Die Standardrolle ist für den Benutzer nicht festgelegt.	Fehler beim Aktualisieren der Anmeldeinformationen der Datenquelle: ODBC: ERROR [28000] Dem Benutzer wurde keine Standardrolle zugewiesen. Wenden Sie sich an Ihren lokalen Systemadministrator, um eine Standardrolle zuzuweisen, und versuchen Sie es danach erneut.	Legen Sie die Standardrolle für den Benutzer fest.
Dem Benutzer kann seine Standardrolle nicht zugewiesen werden.	Test fehlgeschlagen wegen 250001 (08001): Verbindung zu DB fehlgeschlagen: <Host>. Die für den Benutzer konfigurierte Standardrolle ‚<ROLE>‘ wurde diesem Benutzer nicht zugewiesen.

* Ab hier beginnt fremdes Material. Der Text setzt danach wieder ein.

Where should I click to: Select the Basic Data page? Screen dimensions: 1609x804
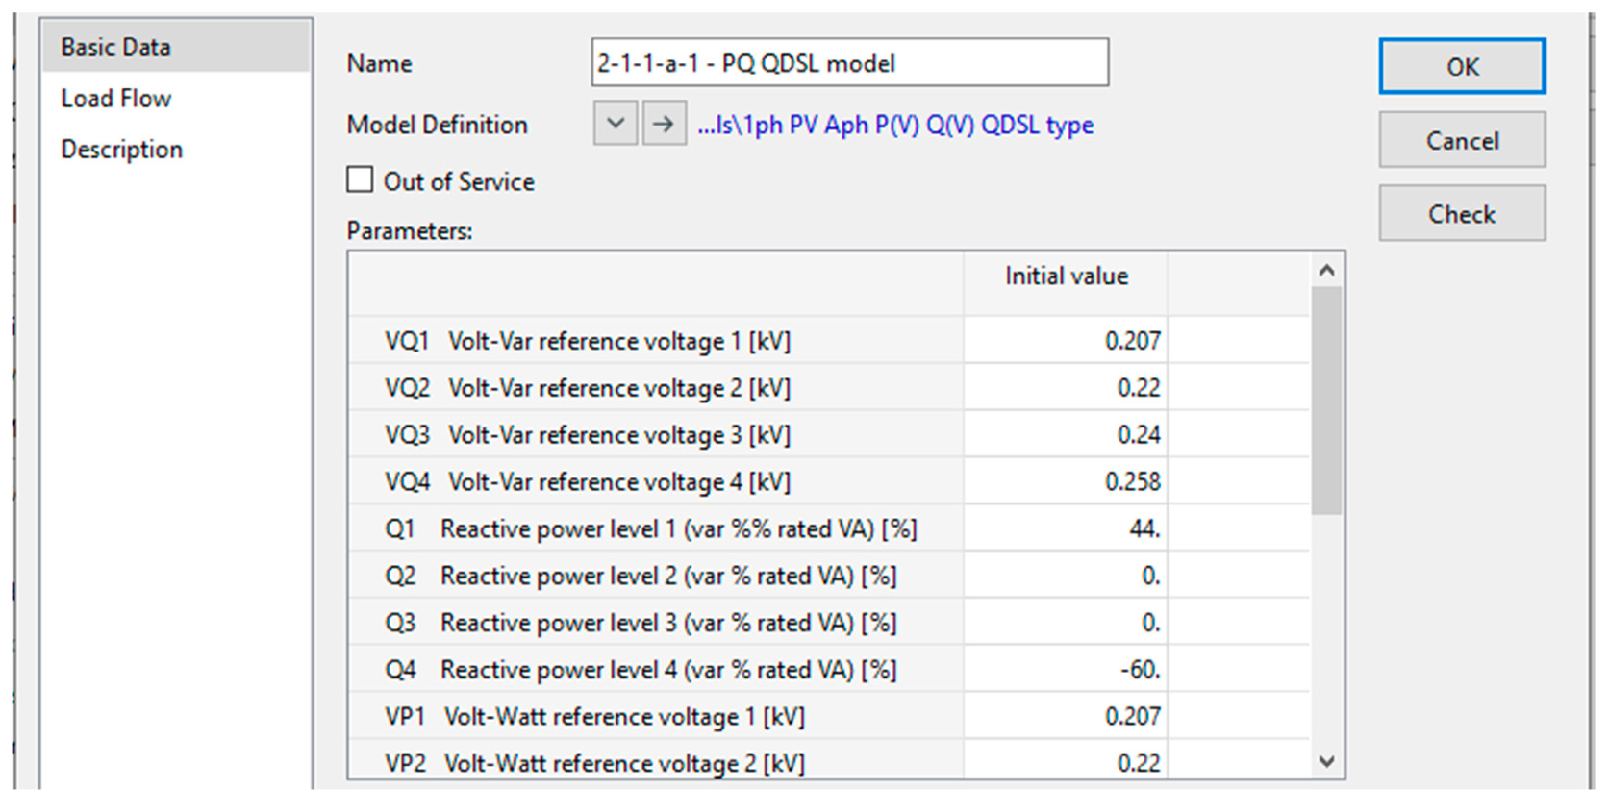(x=116, y=47)
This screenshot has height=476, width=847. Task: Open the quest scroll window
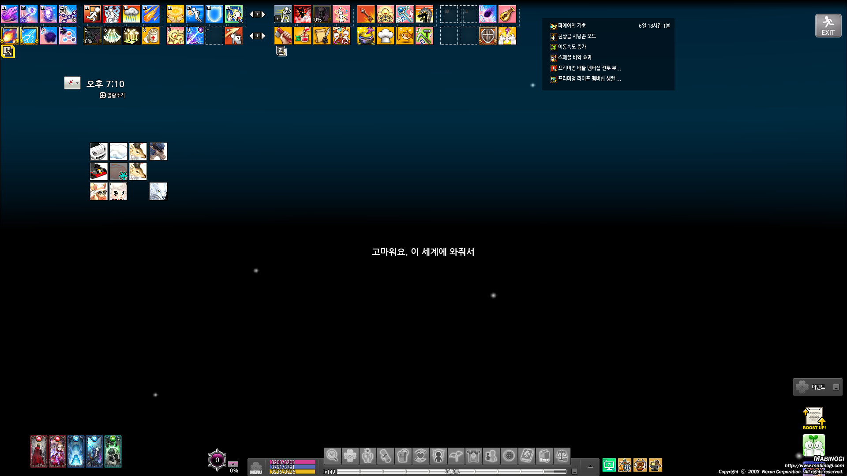[385, 456]
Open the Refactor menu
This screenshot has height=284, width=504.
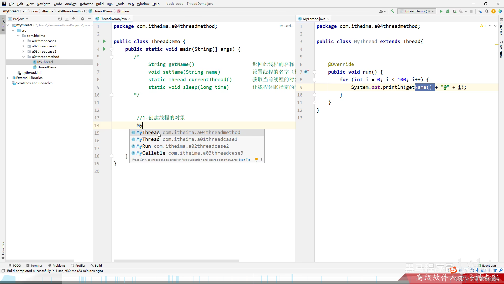point(86,4)
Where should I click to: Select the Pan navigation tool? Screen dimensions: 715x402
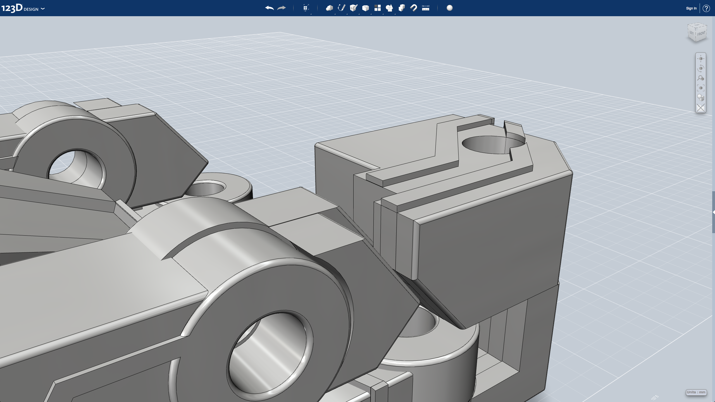pos(701,59)
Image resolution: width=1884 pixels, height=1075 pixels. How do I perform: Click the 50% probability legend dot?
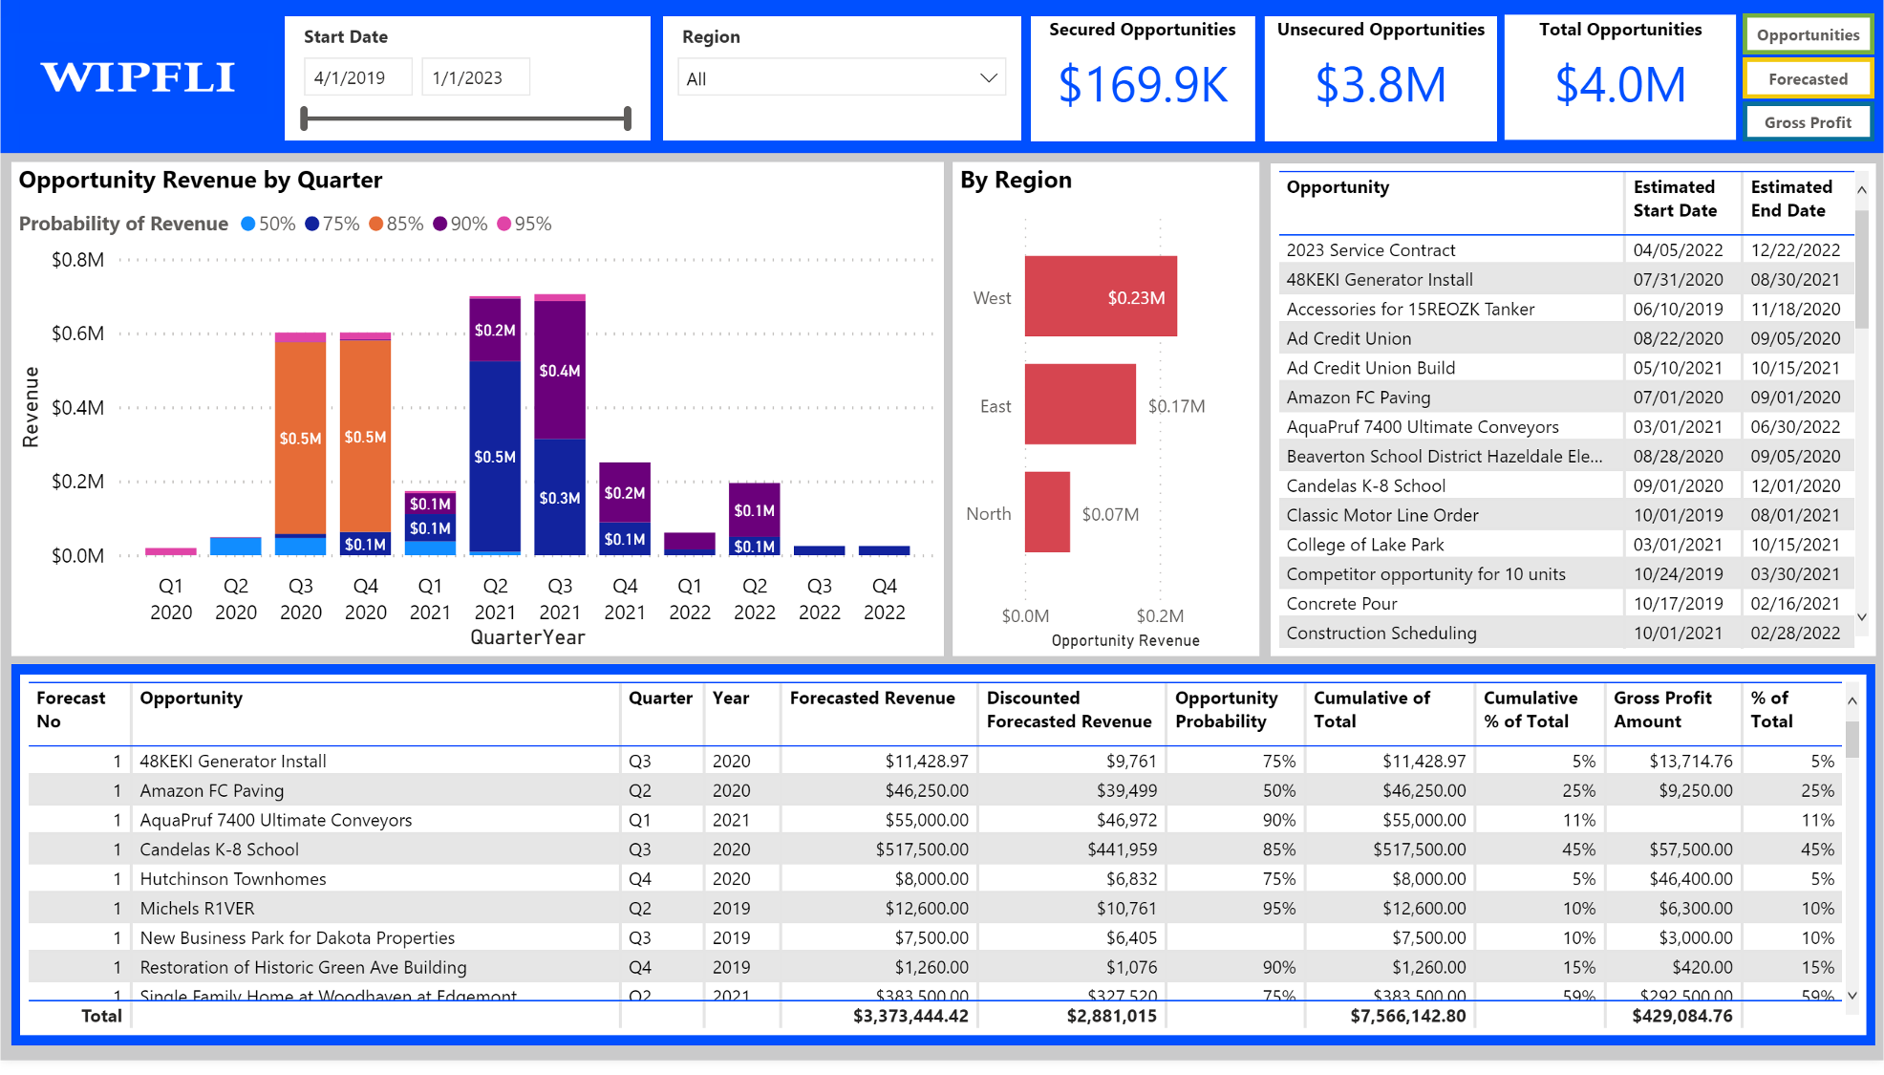(248, 224)
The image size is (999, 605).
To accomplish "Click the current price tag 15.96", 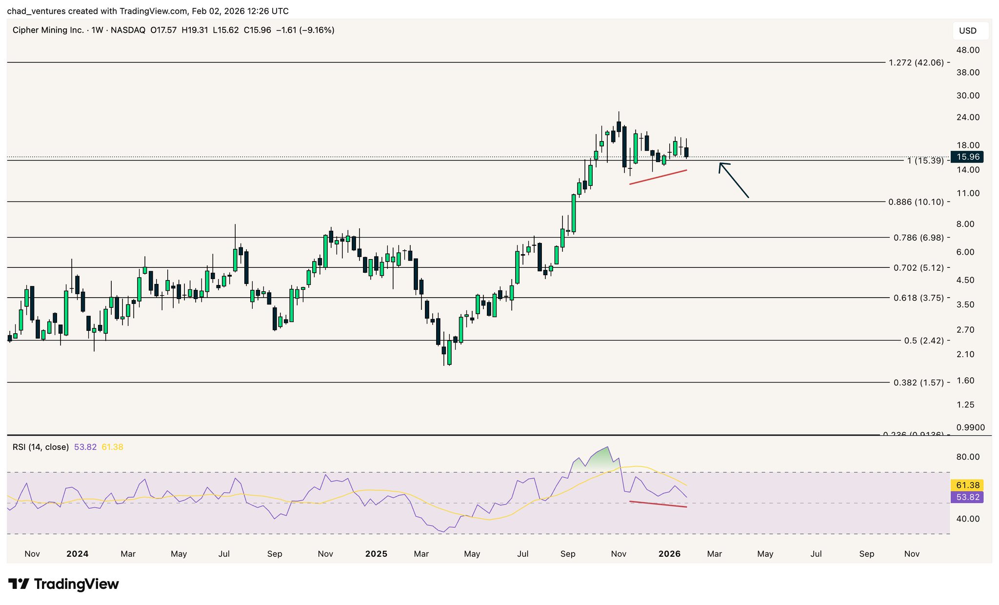I will [968, 157].
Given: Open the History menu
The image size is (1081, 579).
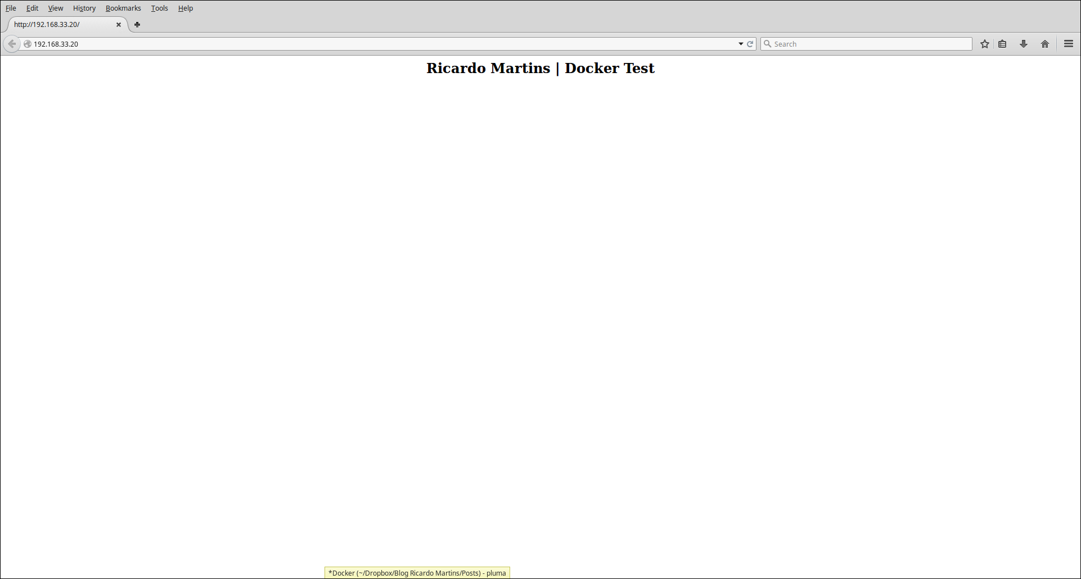Looking at the screenshot, I should (x=84, y=8).
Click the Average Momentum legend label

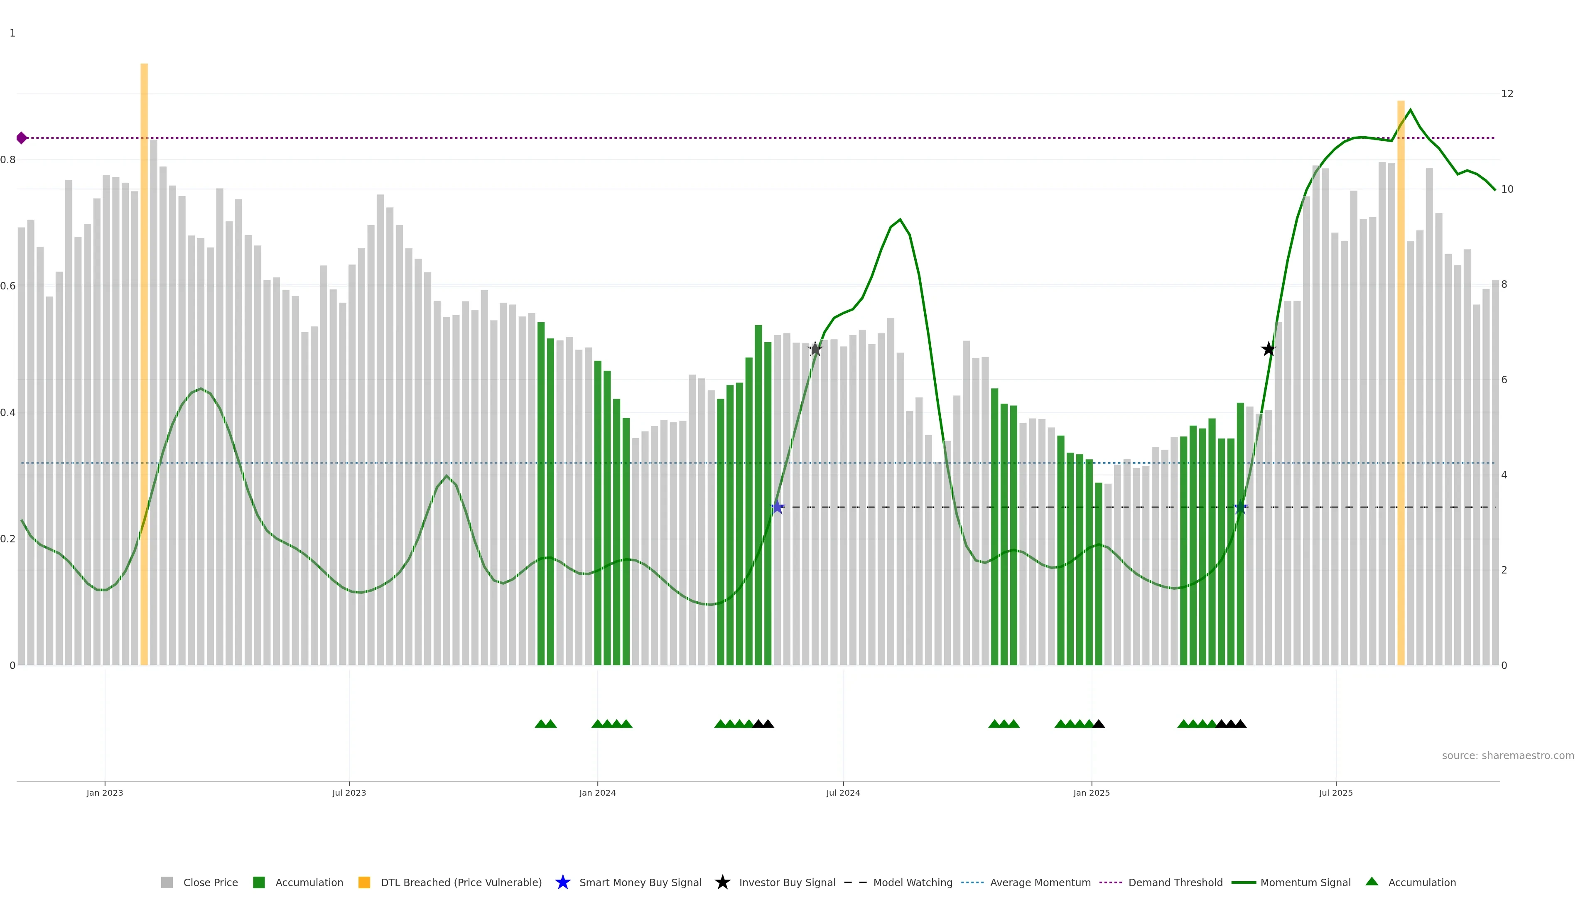[1040, 882]
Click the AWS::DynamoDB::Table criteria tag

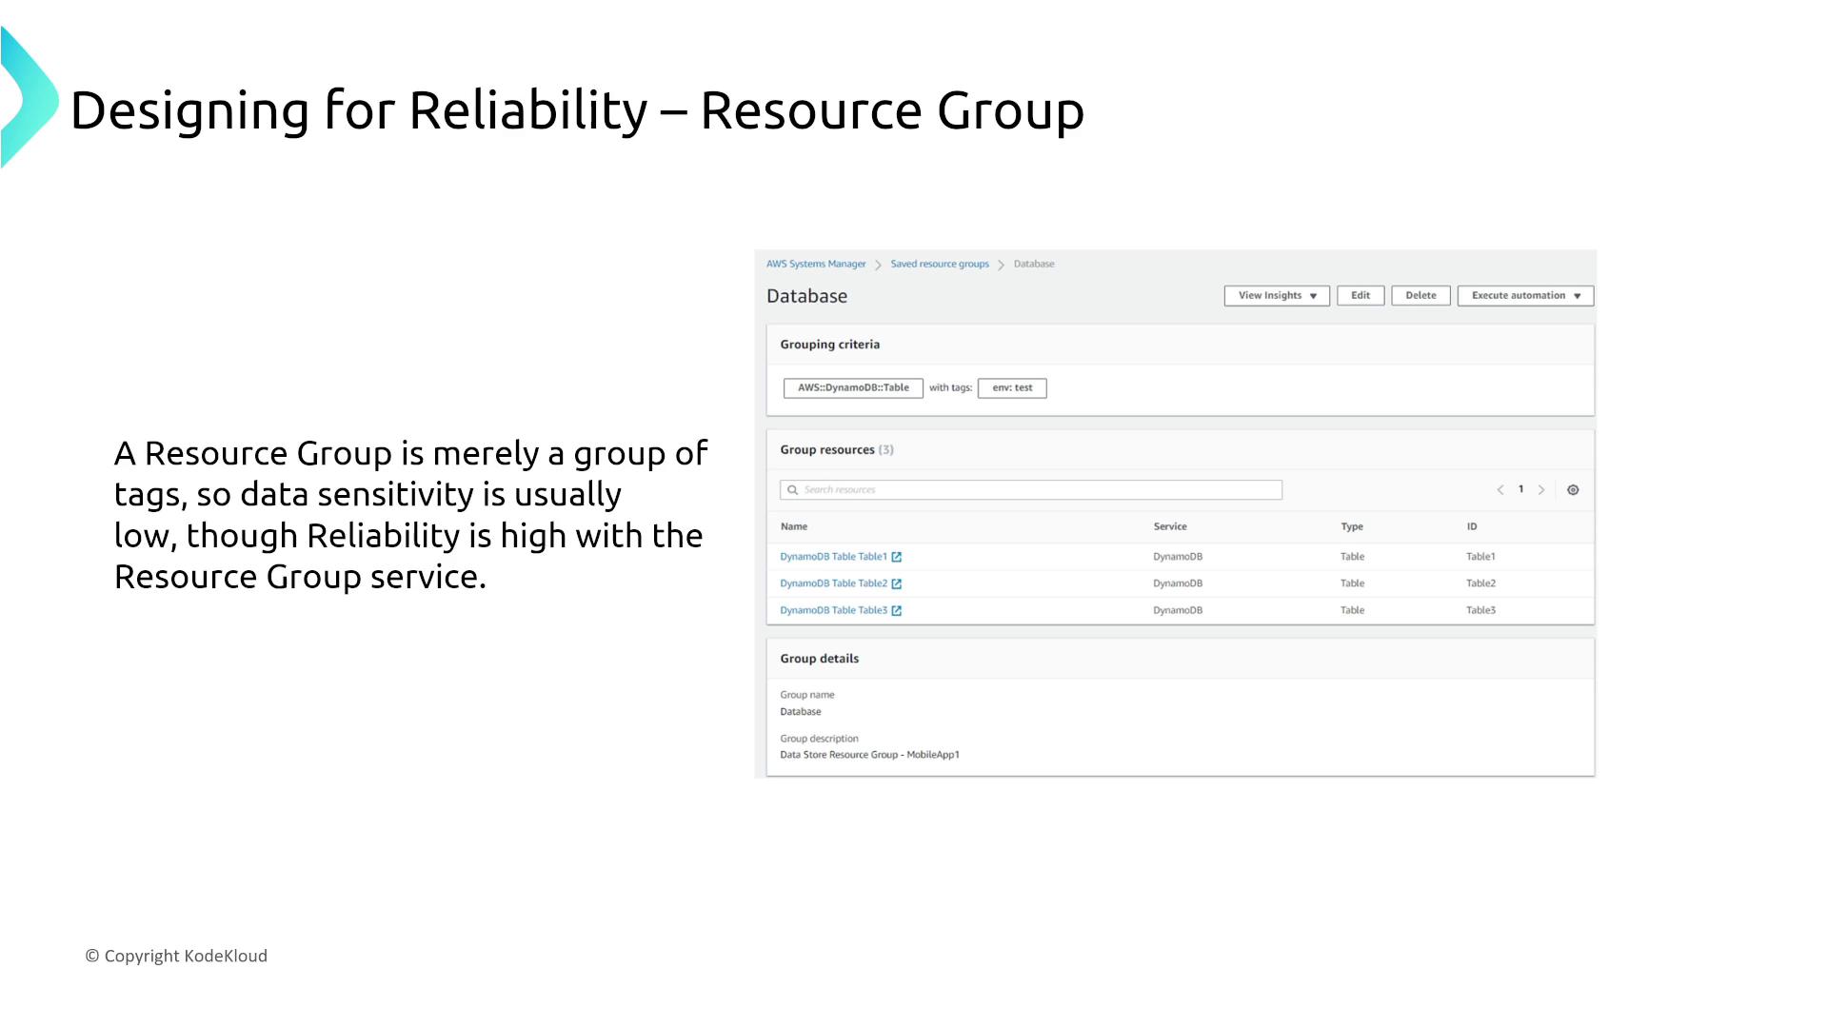(x=853, y=388)
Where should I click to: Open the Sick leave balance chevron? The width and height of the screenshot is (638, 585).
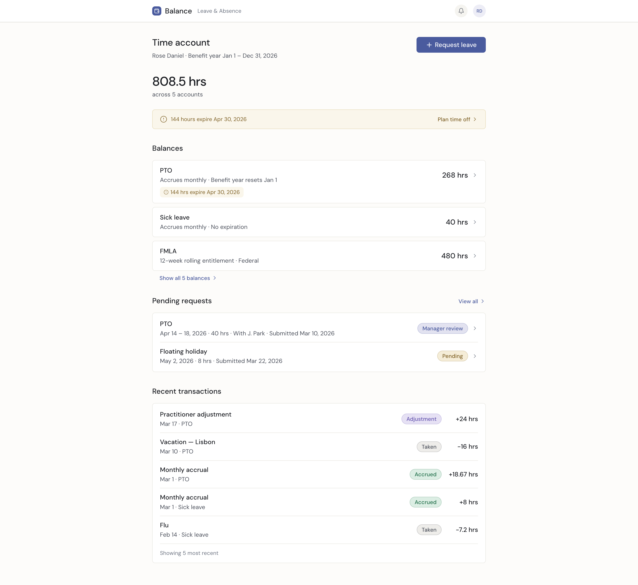(x=475, y=222)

Contact your local system administrator, or attempt to login using a CLI client with a connect string selecting another role, e.g. PUBLIC.	Überprüfen Sie die Standardrolle für den Benutzer, und weisen Sie ihm diese zu.

Anmeldehistorie¶

Wenn ein Benutzer zwar auf Power BI zugreifen kann, aber keine Snowflake-Sitzung instanziiert, können Sie ermitteln, wann der Benutzer zuletzt auf Snowflake zugegriffen hat, indem Sie die folgenden Befehle über einen unterstützten Konnektor oder die Snowflake-Weboberfläche ausführen. Beachten Sie, dass nur erfolgreiche Authentifizierungen protokolliert werden.

use role accountadmin;
select *
from table(information_schema.login_history(dateadd('hours',-1,current_timestamp()),current_timestamp()))
order by event_timestamp;

Prüfen Sie für jedes Ergebnis die Spalten USER_NAME und FIRST_AUTHENTICATION_FACTOR.

Der Wert USER_NAME sollte mit den Attributzuordnungen übereinstimmen, die im Abschnitt Voraussetzungen beschrieben sind.

Das Attribut FIRST_AUTHENTICATION_FACTOR sollte auf OAUTH_ACCESS_TOKEN gesetzt sein.